Involving farmers and farming communities in decisions about new agricultural technologies or management practices and allowing them to try a technology form the crux of the participatory approach to research. Not only does this give farming communities a sense of ownership, it also ensures that the technologies are sustainable under the farmers’ own management
But is farmer participation alone enough to ensure that new technologies are successfully adopted? Even if a new technology initially proves acceptable to farmers, it may ultimately be policy support from governments that catalyzes its spread. Attracting such support requires that governments themselves also participate in the technology adoption process.
In Bangladesh, the direct seeding of rice with plastic drum seeders provides a good example. A drum seeder consists of a series of perforated drums supported between two wheels. Seeds are placed in the drums and the device is hand-pulled by one farmer, allowing seeds to fall in rows into the puddled field. This technology offers great potential to save labor and increase yield and income for Bangladeshi farmers.
Beginning in the 2003 aman (monsoon) season, an IRRI-led drum-seeding trial had five farmers try the technology in their fields. By the next boro (dry) season, the trial had expanded to include farmers in 56 locations across the country. Now, after just three seasons, demand for drum seeders is rising rapidly. Some 4,000 Bangladeshi farmers are currently using the technology, with hundreds more seeking access to it.
In the early stages of the trials, IRRI, the Bangladesh Rice Research Institute and the Bangladesh Department of Agricultural Extension (DAE) supplied drum seeders to participating farmers. This was designed to be a starting point rather than a sustainable approach. In the longer term, IRRI envisioned a local manufacturer producing and selling drum seeders as a business venture, and local farmers purchasing directly or through retailers. But this is not something that IRRI and its research and funding partners can achieve alone — it requires the backing of the Bangladeshi government. Sure enough, encouraging government involvement has been a critical part of ensuring the policy support needed for widespread adoption of drum seeding.
Through the DAE, the Bangladesh Minister for Agriculture, M.K. Anwar, has already allocated 10 million Bangladeshi taka (US$156,000) to support the project and has pledged to allocate more, as well as subsidize the cost of drum seeders for farmers, with the hope of seeing the technology spread throughout the country in the next 3-5 years. At every turn, the project team has encouraged Mr. Anwar and the State Minister for Agriculture, Mirza Fakhrul Islam Alamgir, to participate in field days and take other opportunities to talk to farmers who have tried the technology. The team now has a strong rapport with the ministers and their offices, and this has been crucial in negotiating further government support. Through their close interest in the technology adoption process, the ministers have become powerful allies and champions of drum-seeding technology.

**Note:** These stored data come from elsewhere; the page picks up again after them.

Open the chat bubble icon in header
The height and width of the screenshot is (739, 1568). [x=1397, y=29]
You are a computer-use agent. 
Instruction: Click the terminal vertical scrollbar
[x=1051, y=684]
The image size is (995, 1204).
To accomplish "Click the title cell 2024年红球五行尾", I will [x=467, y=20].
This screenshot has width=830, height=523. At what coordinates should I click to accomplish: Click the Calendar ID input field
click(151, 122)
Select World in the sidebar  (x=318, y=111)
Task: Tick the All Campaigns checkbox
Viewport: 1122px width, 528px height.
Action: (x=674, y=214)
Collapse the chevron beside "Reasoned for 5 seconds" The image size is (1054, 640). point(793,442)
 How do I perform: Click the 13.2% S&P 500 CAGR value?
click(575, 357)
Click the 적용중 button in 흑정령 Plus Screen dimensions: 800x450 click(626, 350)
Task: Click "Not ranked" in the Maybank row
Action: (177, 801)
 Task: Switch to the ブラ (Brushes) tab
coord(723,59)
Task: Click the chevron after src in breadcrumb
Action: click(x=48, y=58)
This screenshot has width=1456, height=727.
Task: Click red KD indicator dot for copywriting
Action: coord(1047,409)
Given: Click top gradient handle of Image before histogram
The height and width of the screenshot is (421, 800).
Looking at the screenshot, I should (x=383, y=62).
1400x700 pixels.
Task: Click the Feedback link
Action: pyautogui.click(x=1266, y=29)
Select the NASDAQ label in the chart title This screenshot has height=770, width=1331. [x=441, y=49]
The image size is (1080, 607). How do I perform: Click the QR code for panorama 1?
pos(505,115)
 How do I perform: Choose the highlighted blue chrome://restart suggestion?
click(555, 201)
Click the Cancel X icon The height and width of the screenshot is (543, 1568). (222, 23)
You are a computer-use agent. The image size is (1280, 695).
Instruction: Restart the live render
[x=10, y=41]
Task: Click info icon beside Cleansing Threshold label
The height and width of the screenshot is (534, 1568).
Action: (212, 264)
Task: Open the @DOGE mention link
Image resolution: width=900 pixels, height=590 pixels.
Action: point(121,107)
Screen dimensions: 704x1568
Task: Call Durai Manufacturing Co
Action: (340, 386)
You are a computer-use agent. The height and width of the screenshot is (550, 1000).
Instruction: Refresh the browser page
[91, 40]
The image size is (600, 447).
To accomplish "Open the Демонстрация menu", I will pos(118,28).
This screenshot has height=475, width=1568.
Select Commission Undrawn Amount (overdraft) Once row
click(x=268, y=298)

In West Bengal, India, where drum seeding is in the early stages of trial and adoption, project leaders have already fostered relations with Sukhabilas Barma, the Principal Secretary of the state’s Ministry of Agriculture, and the drum seeder is set to be included under a grant program for new innovation and mechanization. IRRI and its Indian partners have also briefed the Secretary of the national Ministry of Agriculture, Radha Singh, who has pledged her support through further grants to the state government. This will see drum seeders available to farmers at a nominal cost, and associated extension and training activities will be provided.
Without such government endorsement, where would the adoption process be? Certainly, there has been no problem in convincing farmers of the benefits of drum seeding. But without financial and policy support from the governments of Bangladesh and West Bengal, the spread of the technology would flounder. Allowing private enterprise to manufacture and distribute drum seeders — IRRI and its partners cannot simply continue to hand them out — also needs trade and investment policy support, areas well beyond the jurisdiction of the technology’s researchers and developers.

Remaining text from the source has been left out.